Com a quarta revolução industrial, o desenvolvimento de novas tecnologias se torna cada vez mais rápido e a distância tecnológica entre os países aumenta em ritmo acelerado, aprofundando as assimetrias tecnológicas e de conhecimento globais. No presente, apenas dez países concentram 88% das patentes em saúde.

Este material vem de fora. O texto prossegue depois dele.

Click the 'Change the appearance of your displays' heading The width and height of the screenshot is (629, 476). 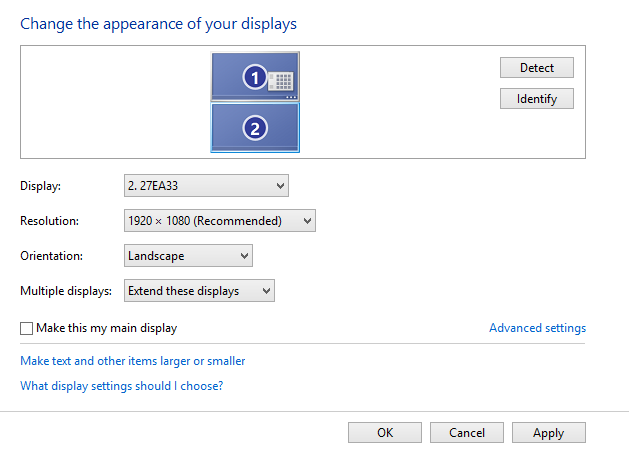point(159,22)
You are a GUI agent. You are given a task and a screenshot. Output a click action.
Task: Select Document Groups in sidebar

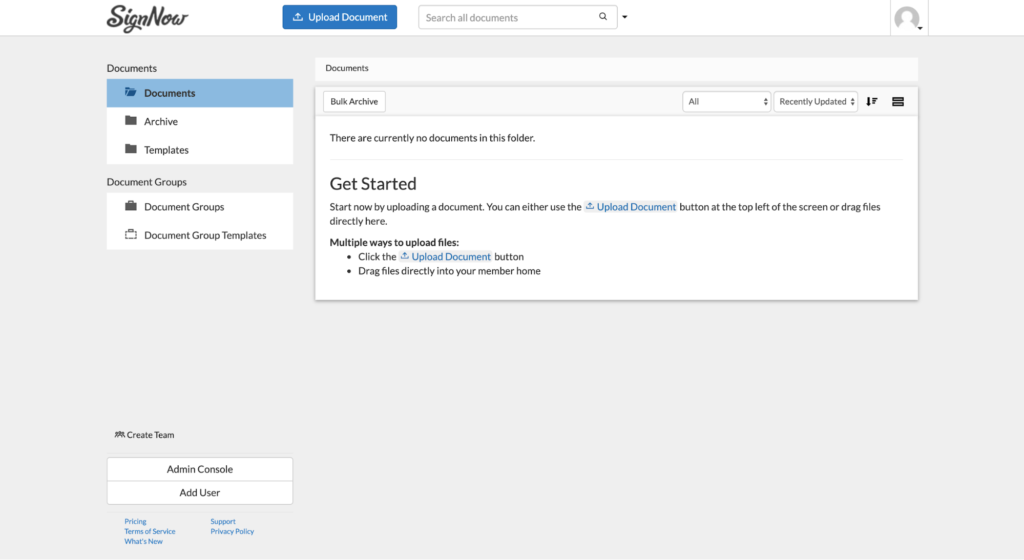(184, 207)
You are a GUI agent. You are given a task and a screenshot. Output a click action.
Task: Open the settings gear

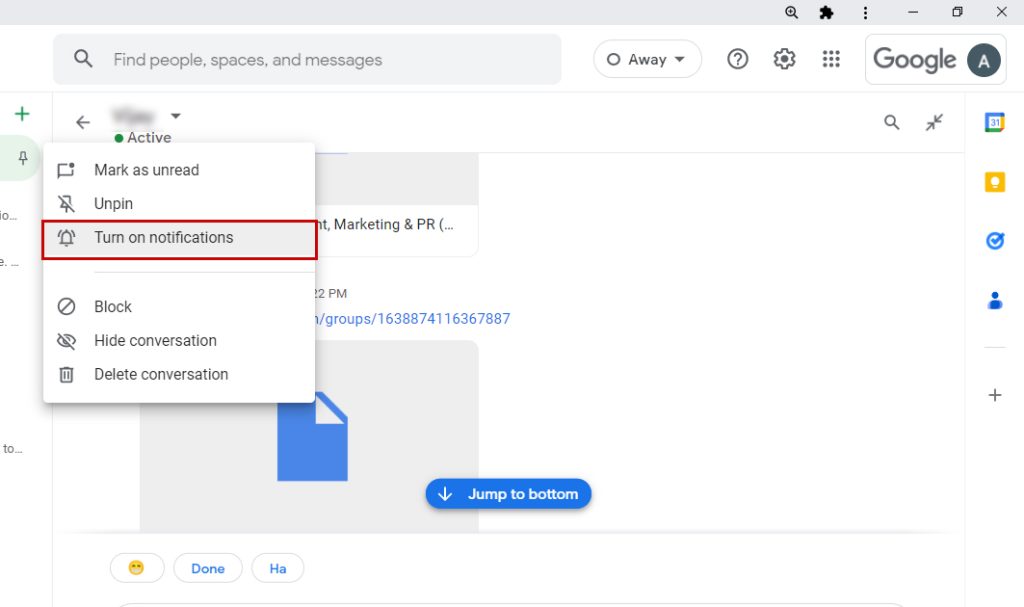click(x=784, y=60)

Tal contexto deixa clara a necessidade de formulação e implementação de um novo conjunto de políticas públicas voltadas para o fortalecimento do CEIS para fazer frente à revolução tecnológica em curso, sob uma nova conformação do próprio sistema produtivo (ver o gráfico). Essa situação indica a necessidade de uma visão política articulada para o Complexo da Saúde com foco no núcleo tecnológico e de conhecimento da produção em saúde. É essencial construir uma institucionalidade para a coordenação requerida ao investimento e à inovação em saúde, com vistas a tornar o SUS um sistema estável, resiliente e capaz de gerar desenvolvimento social e econômico ao mesmo tempo. A pandemia de Covid-19 evidenciou ainda mais essa necessidade, dada a interrupção dos fluxos de comércio global na área de fármacos, vacinas, medicamentos, equipamentos e outros produtos para saúde, mostrando o fracasso na aposta de inserção subordinada nas cadeias globais de valor.

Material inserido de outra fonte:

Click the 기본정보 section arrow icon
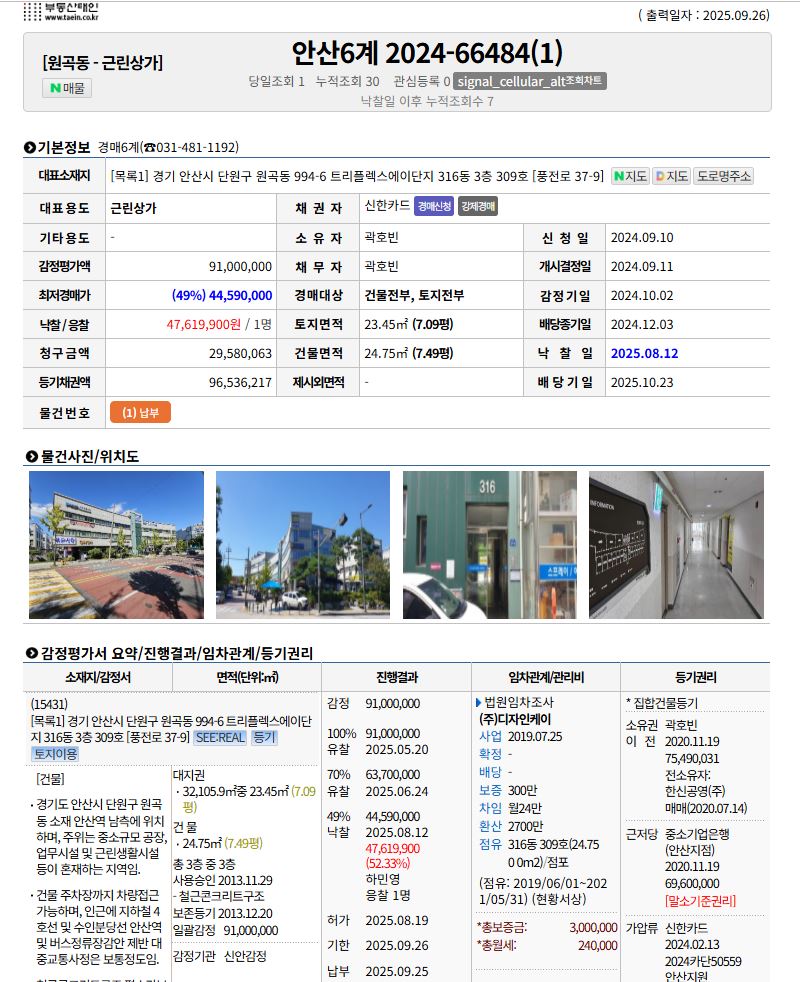 pos(30,148)
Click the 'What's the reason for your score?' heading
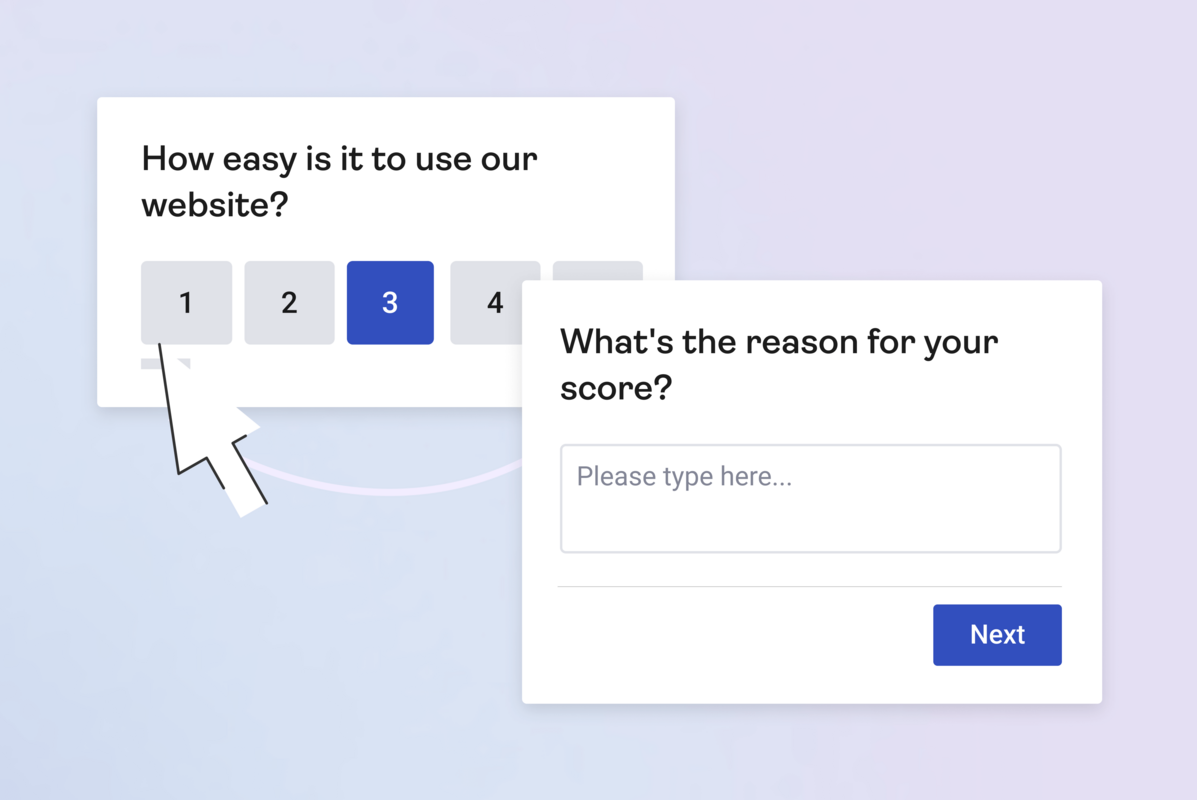Image resolution: width=1197 pixels, height=800 pixels. (778, 363)
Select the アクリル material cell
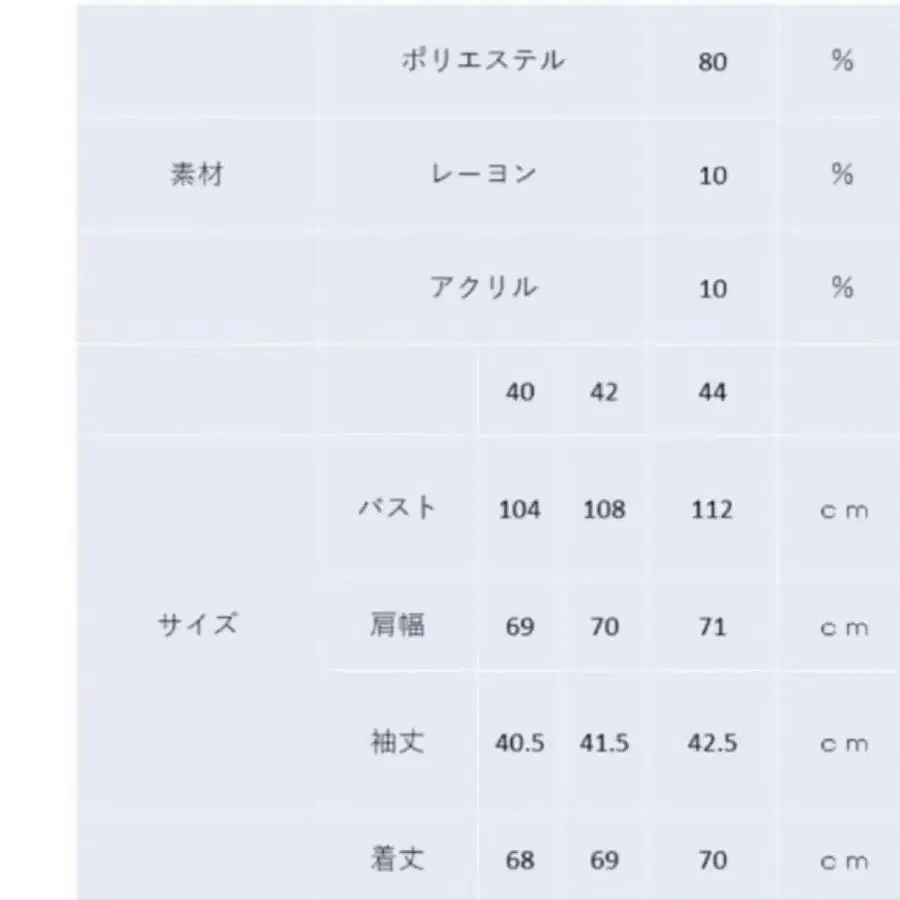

O Brasil se encontra em uma situação em que, ou enfrenta os grandes desafios nacionais em saúde, ou se tornará uma grande fazenda estagnada e empobrecida. Cabe destacar, em primeiro lugar, que é necessário superar os vícios de uma lógica míope, focada unicamente em comparações estáticas de preço para produção nacional versus importações, ficando à mercê da especulação internacional para derrubar os países que desejam ascender no mundo da tecnologia em saúde. Em segundo lugar, é preciso superar amarras ideológicas que insistem no estabelecimento de velhas políticas que quase levaram ao desaparecimento da indústria de saúde brasileira na década de 1990. Por fim, é necessário superar as visões estritamente setoriais para que as políticas industriais e de inovação sejam voltadas para o sistema produtivo e orientadas à sustentabilidade do SUS. Os direitos sociais não apenas “cabem no PIB”, mas, ao convertê-los em grandes desafios nacionais, são fontes estruturais de demanda para o setor de fármacos e medicamentos e polo de modernização tecnológica do País.

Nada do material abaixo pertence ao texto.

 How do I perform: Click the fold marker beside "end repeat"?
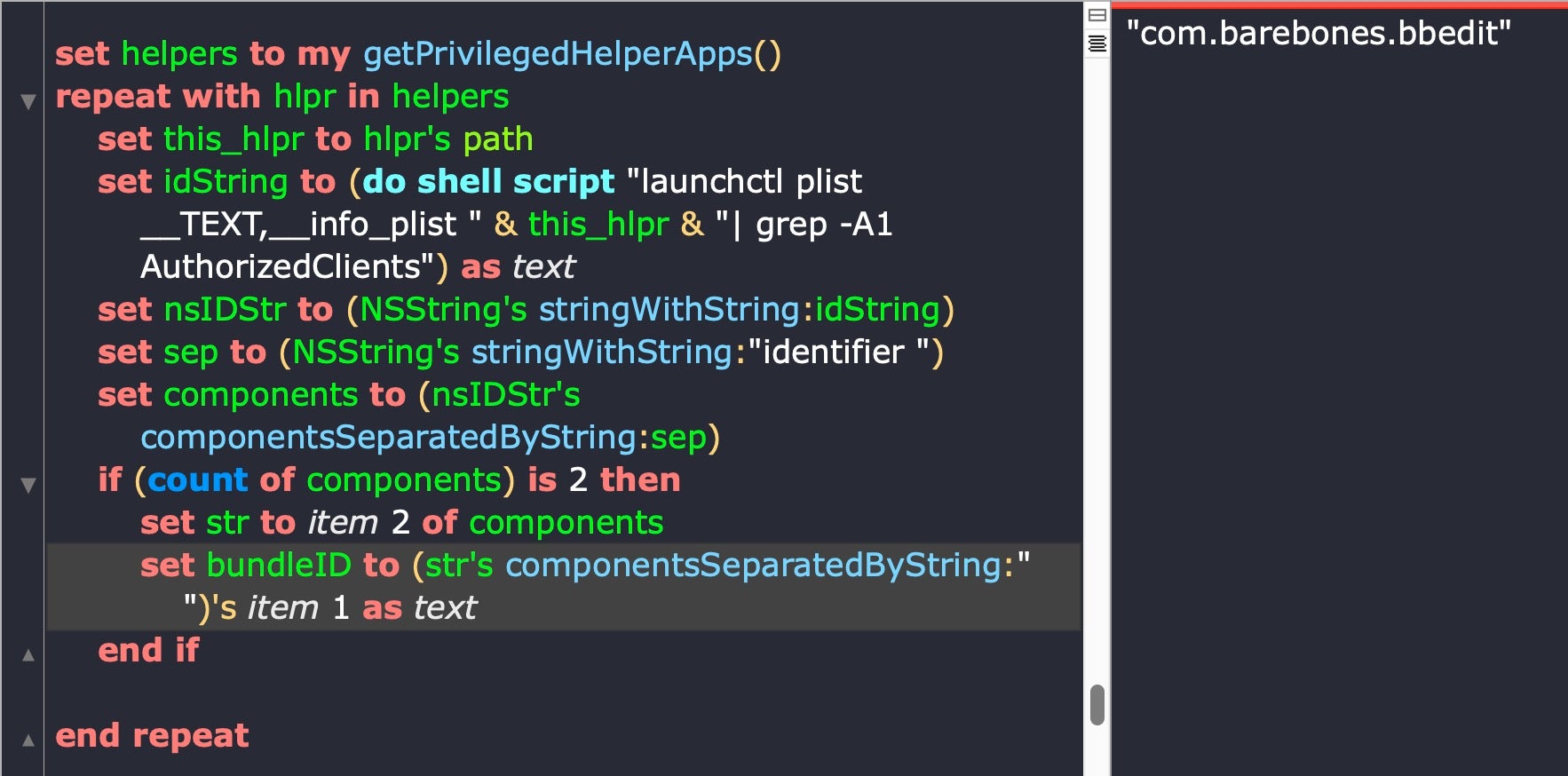click(x=28, y=740)
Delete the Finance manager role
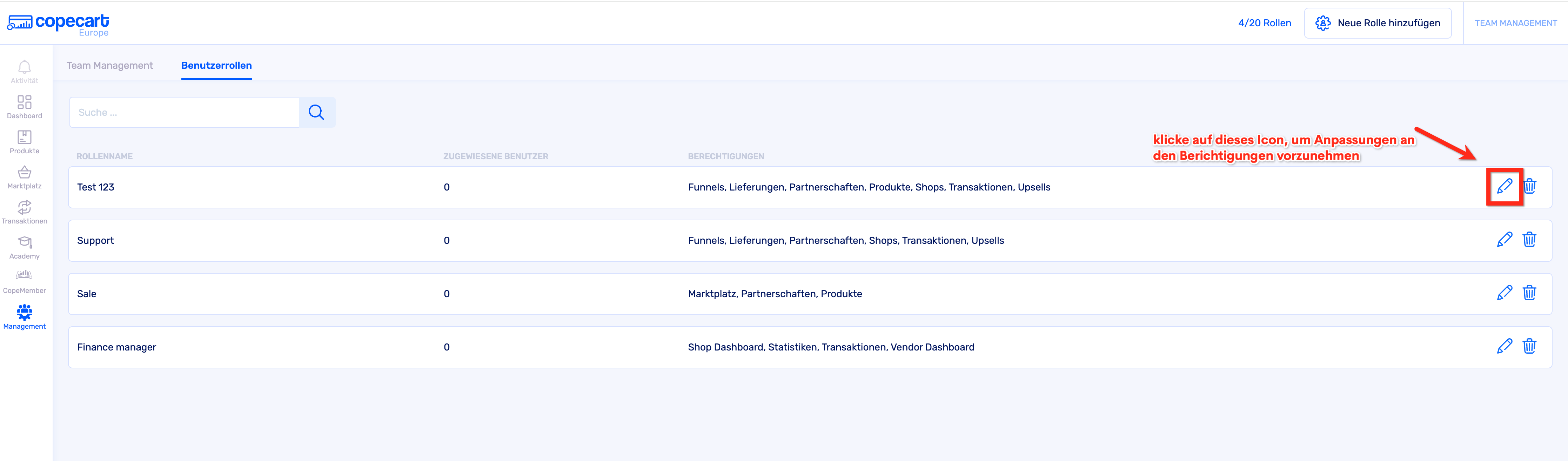Viewport: 1568px width, 461px height. click(x=1530, y=347)
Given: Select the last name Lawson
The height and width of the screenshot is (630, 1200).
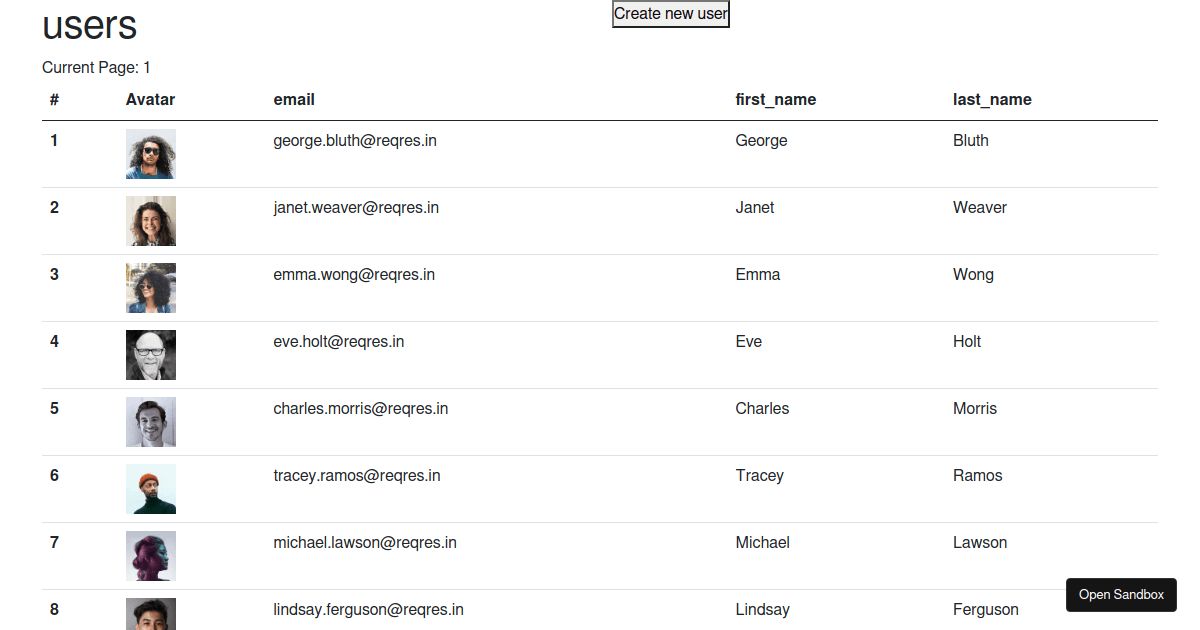Looking at the screenshot, I should [980, 543].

A ABIFINA tem um papel histórico e fundamental nesse processo, a partir da concepção de políticas estratégicas voltadas à modernização da indústria de fármacos e medicamentos no Brasil de modo convergente com os desafios da quarta revolução industrial e com as necessidades do Sistema Único de Saúde. A consolidação do SUS pode se constituir em alavanca para o desenvolvimento e, em particular, para a indústria de fármacos e medicamentos, sendo a porta de entrada do País nessa revolução industrial, para que jamais voltemos a ser vulneráveis e dependentes e possamos preservar a vida e o desenvolvimento nacional.